■ **What you will do**:
Reproduce the data starting with the line containing "Collapse the staff" and continuing through the line containing "Open the Brief.pdf", substituting "interface agent" for every occurrence of "GUI agent". Leave everything else unchanged.

(Stored entries)

--

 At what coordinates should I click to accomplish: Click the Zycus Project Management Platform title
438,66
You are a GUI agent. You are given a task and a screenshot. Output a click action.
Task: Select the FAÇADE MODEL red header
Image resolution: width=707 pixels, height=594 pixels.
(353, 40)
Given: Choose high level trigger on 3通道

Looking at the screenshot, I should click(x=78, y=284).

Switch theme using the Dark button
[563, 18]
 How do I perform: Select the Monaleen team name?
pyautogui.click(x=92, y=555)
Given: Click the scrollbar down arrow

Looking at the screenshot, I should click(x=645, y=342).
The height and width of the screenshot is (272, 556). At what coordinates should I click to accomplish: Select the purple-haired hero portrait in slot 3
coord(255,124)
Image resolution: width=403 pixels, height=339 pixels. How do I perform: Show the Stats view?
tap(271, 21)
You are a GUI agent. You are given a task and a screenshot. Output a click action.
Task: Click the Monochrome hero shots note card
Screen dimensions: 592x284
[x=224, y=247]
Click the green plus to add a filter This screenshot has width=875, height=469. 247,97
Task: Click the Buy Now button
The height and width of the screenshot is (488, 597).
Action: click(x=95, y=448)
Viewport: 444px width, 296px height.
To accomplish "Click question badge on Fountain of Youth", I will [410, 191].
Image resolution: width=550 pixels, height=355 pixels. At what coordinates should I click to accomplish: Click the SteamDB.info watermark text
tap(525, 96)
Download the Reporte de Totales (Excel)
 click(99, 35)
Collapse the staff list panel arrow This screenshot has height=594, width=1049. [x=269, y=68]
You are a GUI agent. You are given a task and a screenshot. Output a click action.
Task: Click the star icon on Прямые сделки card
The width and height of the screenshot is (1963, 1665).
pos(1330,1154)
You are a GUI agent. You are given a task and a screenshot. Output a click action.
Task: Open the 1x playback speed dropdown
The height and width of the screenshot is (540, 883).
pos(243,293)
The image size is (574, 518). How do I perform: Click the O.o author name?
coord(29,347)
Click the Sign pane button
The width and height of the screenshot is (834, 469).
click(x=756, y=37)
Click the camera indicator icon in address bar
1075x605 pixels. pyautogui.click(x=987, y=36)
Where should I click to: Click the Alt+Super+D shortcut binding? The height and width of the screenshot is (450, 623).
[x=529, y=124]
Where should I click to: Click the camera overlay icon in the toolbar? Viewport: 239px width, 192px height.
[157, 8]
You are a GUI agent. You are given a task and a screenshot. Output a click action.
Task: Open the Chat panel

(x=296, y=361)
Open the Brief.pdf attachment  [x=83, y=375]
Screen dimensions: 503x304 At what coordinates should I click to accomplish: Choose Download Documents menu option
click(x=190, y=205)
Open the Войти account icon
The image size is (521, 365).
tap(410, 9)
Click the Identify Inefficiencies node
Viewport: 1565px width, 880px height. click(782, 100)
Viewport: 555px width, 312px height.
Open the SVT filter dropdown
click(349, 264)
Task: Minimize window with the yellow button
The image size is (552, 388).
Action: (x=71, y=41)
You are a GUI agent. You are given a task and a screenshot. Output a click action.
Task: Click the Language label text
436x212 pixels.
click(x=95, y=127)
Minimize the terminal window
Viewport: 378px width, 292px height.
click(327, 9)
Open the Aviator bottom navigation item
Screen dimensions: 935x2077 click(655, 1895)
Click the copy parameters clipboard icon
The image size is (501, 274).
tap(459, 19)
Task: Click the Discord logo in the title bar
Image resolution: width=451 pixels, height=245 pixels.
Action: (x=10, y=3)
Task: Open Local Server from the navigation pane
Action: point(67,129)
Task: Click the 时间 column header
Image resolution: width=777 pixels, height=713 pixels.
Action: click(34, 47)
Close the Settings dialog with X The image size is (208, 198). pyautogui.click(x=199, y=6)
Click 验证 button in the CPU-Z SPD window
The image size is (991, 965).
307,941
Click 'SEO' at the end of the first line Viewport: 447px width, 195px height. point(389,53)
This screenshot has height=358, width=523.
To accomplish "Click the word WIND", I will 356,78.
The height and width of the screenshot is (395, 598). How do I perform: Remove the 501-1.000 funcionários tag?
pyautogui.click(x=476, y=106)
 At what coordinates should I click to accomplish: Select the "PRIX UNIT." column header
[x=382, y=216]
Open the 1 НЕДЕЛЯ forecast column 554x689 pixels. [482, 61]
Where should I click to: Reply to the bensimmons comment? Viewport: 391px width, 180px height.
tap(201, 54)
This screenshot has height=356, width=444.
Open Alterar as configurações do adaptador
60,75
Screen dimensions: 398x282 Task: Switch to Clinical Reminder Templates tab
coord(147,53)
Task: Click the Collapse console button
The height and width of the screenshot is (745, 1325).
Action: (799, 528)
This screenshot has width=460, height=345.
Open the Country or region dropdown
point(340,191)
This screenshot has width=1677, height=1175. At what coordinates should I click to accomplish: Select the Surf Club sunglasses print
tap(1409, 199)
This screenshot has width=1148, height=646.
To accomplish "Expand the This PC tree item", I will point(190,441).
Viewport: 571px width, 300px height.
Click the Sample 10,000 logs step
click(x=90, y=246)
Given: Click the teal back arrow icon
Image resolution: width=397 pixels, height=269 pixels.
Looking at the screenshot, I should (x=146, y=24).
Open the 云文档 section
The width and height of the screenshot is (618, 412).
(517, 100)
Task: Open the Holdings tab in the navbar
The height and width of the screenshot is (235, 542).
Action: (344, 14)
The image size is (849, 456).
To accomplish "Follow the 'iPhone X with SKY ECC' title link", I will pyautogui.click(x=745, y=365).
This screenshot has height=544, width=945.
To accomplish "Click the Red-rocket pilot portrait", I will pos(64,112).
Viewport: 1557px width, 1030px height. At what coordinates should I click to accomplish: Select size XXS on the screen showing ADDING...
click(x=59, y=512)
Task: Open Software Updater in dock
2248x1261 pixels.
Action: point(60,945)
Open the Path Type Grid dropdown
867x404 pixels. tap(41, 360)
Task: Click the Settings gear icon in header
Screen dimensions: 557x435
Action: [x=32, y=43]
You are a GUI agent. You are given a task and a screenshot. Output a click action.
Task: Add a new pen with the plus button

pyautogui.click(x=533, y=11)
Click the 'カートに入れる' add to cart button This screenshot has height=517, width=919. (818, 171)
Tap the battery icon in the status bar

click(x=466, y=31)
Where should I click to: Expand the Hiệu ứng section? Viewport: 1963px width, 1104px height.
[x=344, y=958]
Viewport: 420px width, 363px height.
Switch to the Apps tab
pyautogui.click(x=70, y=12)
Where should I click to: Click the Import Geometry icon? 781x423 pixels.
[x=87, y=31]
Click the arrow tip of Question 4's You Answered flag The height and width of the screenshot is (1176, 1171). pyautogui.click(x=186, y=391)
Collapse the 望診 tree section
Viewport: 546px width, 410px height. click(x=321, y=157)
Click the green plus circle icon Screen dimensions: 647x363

--

■ **Solved exercise**:
Collapse the staff list panel arrow This screenshot has height=594, width=1049. [x=269, y=68]
You are a interface agent. You are given a task and a screenshot. Output a click action.
Task: Click the star icon on Прямые сделки card
The width and height of the screenshot is (1963, 1665).
pos(1330,1154)
You are a interface agent. You are given a task and a screenshot. Output a click action.
Task: Open the 1x playback speed dropdown
The height and width of the screenshot is (540, 883).
pos(243,293)
The image size is (574, 518). How do I perform: Click the O.o author name?
coord(29,347)
Click the Sign pane button
The width and height of the screenshot is (834, 469).
click(x=756, y=37)
Click the camera indicator icon in address bar
1075x605 pixels. pyautogui.click(x=987, y=36)
Where should I click to: Click the Alt+Super+D shortcut binding? The height and width of the screenshot is (450, 623).
[x=529, y=124]
Where should I click to: Click the camera overlay icon in the toolbar? Viewport: 239px width, 192px height.
[157, 8]
You are a interface agent. You are given a task and a screenshot. Output a click action.
Task: Open the Chat panel

(x=296, y=361)
Open the Brief.pdf attachment  [x=83, y=375]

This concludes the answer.